あの歌を毎日歌うパーティーに誰が入るか。第一、私が先輩達を見捨ててパーティーに入ると思ったか?


「悪いが、ジョークではない。俺はお前のセンスを見込んでの誘いだ」


「それはどうも。でも、その誘いは断るよ。私には目的があるからな」


魔王討伐という大それた目的とは、口が裂けても言えないがね。


「、、、、そうか。お前程のやつが言うんだ。きっと大きな目的だ。素直に諦めるか」


と、オークは説得を諦めて私から離れる。優男も、手を振りながらオークと共に離れる。


「そうそう。この歌。いい歌だな」


去り際。オークは後ろで聴こえる先輩の歌を褒める。


「当たり前だろ。先輩が、歌ってんだ」




オークがいなくなり、ホッと息をつくと服をハリィに引っ張られる。


「どうした?ハリィ」


「、、、、お姉ちゃん。絶対に、あっちに行かないよね?」


必死に堪えてるが、泣きそうなハリィの声。なんと言うべきか分からないが、私は笑って答える。
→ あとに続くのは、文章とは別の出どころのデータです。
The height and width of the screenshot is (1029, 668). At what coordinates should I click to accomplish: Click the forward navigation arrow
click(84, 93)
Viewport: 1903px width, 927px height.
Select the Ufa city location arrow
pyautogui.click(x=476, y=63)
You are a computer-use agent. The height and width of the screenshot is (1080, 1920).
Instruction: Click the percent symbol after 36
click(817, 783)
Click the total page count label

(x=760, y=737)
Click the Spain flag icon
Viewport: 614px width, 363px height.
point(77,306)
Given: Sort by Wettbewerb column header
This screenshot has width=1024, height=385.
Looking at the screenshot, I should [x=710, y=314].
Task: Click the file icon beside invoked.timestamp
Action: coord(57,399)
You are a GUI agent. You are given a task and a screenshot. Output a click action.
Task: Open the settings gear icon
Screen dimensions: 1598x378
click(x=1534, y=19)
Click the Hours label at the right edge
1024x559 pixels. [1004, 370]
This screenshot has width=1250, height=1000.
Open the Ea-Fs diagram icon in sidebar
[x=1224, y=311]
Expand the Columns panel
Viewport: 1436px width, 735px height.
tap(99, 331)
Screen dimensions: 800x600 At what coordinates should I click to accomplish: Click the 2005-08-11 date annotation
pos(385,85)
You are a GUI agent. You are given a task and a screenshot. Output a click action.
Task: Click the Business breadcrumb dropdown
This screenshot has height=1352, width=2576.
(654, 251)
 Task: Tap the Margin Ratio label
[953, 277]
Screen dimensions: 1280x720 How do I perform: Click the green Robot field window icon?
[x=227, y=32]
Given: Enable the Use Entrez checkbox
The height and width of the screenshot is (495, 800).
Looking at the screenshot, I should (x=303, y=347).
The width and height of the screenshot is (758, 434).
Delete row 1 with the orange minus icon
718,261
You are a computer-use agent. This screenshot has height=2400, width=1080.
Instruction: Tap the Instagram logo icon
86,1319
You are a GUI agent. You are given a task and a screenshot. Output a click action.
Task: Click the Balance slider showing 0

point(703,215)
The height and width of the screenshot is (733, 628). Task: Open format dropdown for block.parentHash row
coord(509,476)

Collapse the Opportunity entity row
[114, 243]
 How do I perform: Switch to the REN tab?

「安心しろ。私は、皆んなを見捨てたりなんてしないさ」


本心からの気持ち。絶対に皆んなを守ってやる嘘なんてない言葉に、ハリィは微笑む。


「約束、して。絶対に、ハリィ達と一緒だって」


「あぁ、約束だ。絶対に破るもんか」


「ん。よかった」







翌朝。私は未だ感じるお尻の痛みに眉を寄せながら下へと向かう。


今日もまた若者冒険者達がクエストを奪い合い、おっさん達をスカウトしてクエストへと向かって行く。


「よぉ、ソラちゃん。ソラちゃんは今日も休みかい?」


「ザッコさんこそ、今日は休みですか?」


いつもは私が起きるよりも早く外に行ってるザッコさんだが、今日は珍しくギルドにいる。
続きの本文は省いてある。